According to data obtained from CBN, the sum spent in servicing external debt in 2020 represents a 329.5 percent rise compared to $1.34 billion the cumulative total debt service payment recorded in 2019.

In 2018 debt service was $1.47 billion while 2017 CBN spent $444.7 million was spent to service external debts by CBN.

In 2016 debt servicing by CBN stood at $349.6 million and while in 2015 when the present administration came into power, $379.9 million was spent. The figure has so far increased by 1422.2 percent in 2020.

Read also: RipplesMetrics: Kidnappers demanded N.5 billion ransom from over 897 victims in two months

Breakdown of 2020 figure shows the biggest tranche of payment was made in February, when $4.43 billion was paid, while the lowest amount in March, $124 million to external debtors which include the World bank, World Bank, African Development Bank, Exim Bank of China, Exim Bank of India among others.

In 2005, Nigeria led by the present head of World Trade Organisation, Ngozi Okonjo-Iweala, who was at that time the Minister for finance vigorously campaigned for debt pardon.
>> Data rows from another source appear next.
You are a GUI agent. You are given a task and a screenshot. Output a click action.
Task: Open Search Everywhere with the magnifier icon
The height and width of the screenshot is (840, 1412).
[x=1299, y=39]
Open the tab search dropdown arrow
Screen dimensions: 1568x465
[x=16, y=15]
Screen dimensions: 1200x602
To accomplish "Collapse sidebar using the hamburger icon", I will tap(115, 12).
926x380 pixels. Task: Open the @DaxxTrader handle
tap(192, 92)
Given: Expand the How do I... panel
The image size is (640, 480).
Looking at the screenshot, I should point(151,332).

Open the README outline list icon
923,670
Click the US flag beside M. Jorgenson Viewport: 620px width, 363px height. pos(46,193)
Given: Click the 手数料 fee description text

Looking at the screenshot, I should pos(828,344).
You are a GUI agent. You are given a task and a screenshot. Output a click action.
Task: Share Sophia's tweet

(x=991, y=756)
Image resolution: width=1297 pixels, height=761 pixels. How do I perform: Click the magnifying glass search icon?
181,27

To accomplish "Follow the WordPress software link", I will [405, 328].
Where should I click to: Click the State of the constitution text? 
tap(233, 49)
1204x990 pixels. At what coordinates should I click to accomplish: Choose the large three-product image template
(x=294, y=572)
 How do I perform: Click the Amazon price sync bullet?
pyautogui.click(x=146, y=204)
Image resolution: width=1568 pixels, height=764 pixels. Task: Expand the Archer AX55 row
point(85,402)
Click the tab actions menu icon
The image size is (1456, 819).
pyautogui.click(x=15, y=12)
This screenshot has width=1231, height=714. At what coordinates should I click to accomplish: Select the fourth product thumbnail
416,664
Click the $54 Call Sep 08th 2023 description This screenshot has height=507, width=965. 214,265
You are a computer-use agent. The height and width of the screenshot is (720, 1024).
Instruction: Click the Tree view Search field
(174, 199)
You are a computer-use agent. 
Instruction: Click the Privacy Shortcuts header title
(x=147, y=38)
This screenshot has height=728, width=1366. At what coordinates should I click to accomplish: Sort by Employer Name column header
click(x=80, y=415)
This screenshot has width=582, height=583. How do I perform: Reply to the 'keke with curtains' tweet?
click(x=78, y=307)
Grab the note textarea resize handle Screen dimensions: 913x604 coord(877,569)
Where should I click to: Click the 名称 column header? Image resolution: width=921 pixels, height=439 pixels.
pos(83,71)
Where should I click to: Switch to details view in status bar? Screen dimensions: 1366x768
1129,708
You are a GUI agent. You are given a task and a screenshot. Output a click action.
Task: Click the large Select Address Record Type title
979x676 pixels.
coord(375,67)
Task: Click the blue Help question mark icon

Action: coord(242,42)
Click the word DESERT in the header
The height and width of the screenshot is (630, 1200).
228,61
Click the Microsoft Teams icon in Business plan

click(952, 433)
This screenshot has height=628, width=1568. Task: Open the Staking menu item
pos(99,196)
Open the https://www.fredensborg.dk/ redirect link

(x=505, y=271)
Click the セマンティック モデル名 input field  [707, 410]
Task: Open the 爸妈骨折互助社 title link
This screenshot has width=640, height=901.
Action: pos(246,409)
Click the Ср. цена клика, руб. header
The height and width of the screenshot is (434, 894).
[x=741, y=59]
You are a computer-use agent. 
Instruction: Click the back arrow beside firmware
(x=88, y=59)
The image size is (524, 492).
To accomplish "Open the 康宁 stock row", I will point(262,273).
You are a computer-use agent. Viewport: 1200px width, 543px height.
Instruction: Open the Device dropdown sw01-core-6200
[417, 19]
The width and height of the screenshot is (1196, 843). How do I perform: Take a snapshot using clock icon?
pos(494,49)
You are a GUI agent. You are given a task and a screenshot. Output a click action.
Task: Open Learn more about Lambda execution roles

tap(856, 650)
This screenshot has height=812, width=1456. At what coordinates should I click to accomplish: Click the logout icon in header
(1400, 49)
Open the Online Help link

This was granted by the creditors and $18 billion Nigeria’s debt was written off.

While the outlook for Nigeria’s revenue in 2021 looks promising as oil prices continue to rally, the burden of subsidy, mounting debt which currently stands at over $32 trillion according to Debt Management Office, and depleting external reserves, only time will tell how much more Nigeria will finance before it begins to ask for relief.

Nevertheless, right now, Nigeria has an obligation and the cycle of debt servicing against the socio-economic wellbeing of the citizens will continue in 2021.